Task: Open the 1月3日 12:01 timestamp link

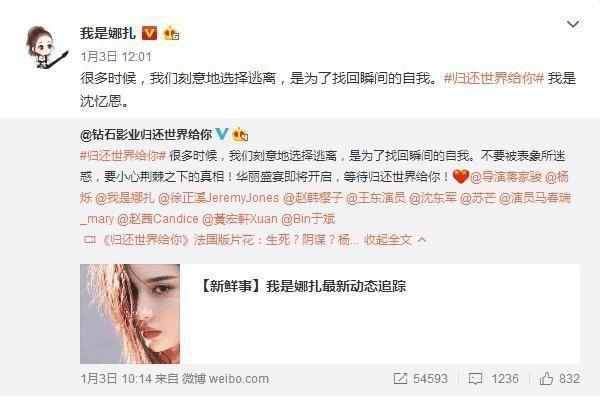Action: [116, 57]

════════

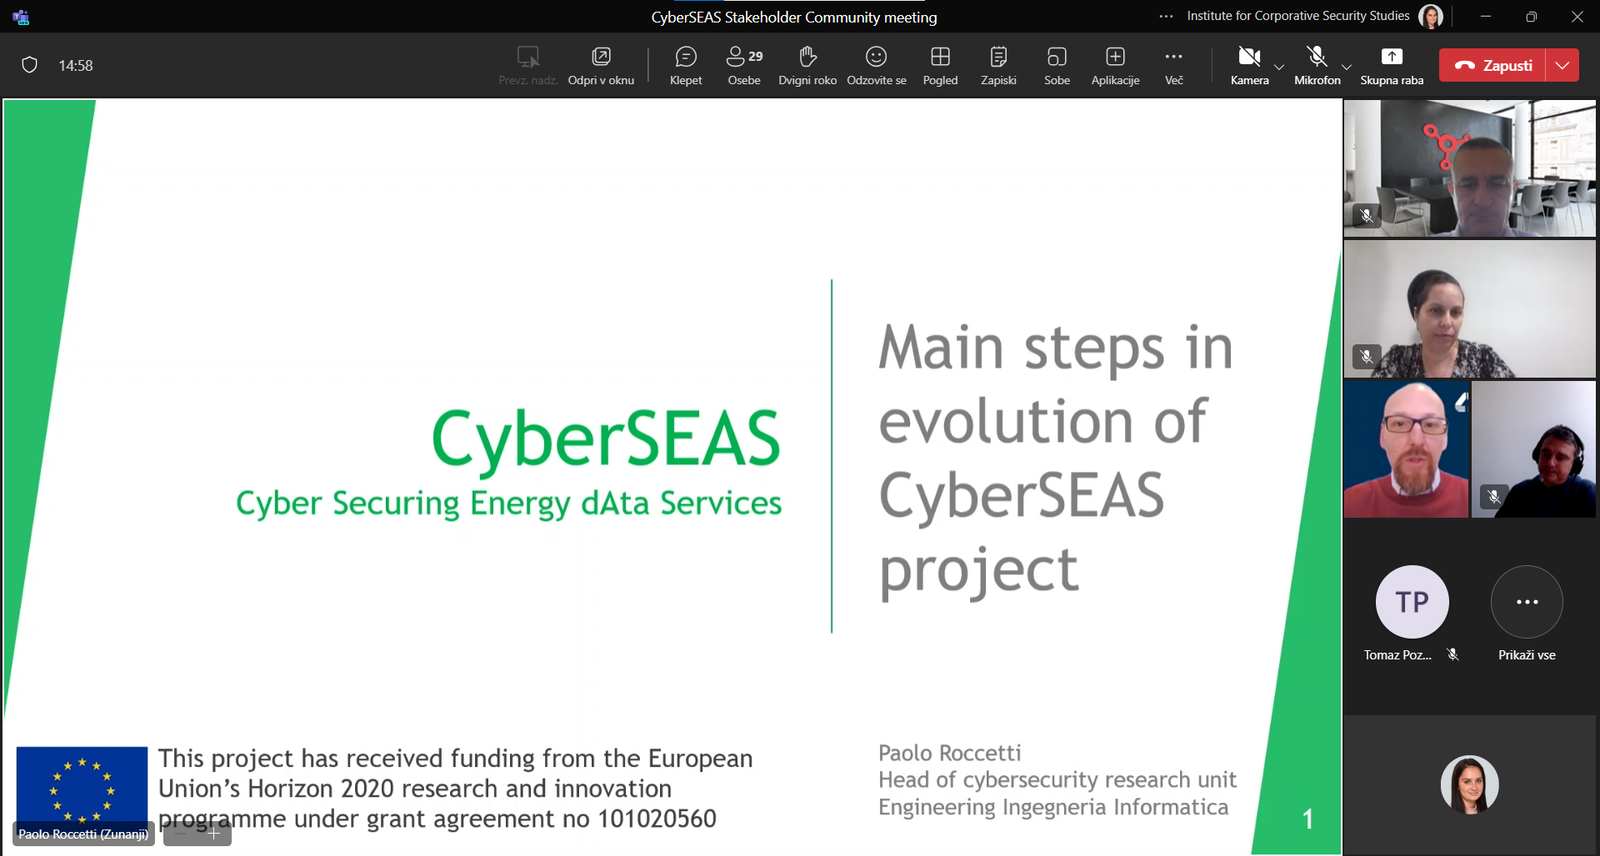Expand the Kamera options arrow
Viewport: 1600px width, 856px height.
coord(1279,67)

════════

■ What the task requires ■
Rewrite everything from the line containing "Expand the Kamera options arrow" down to the line containing "coord(1279,67)" with "options arrow" replaced by "dropdown arrow" and nothing else changed. Give only those lines, and leave the pictures out.

■ Finished exercise ■
Expand the Kamera dropdown arrow
Viewport: 1600px width, 856px height.
coord(1279,67)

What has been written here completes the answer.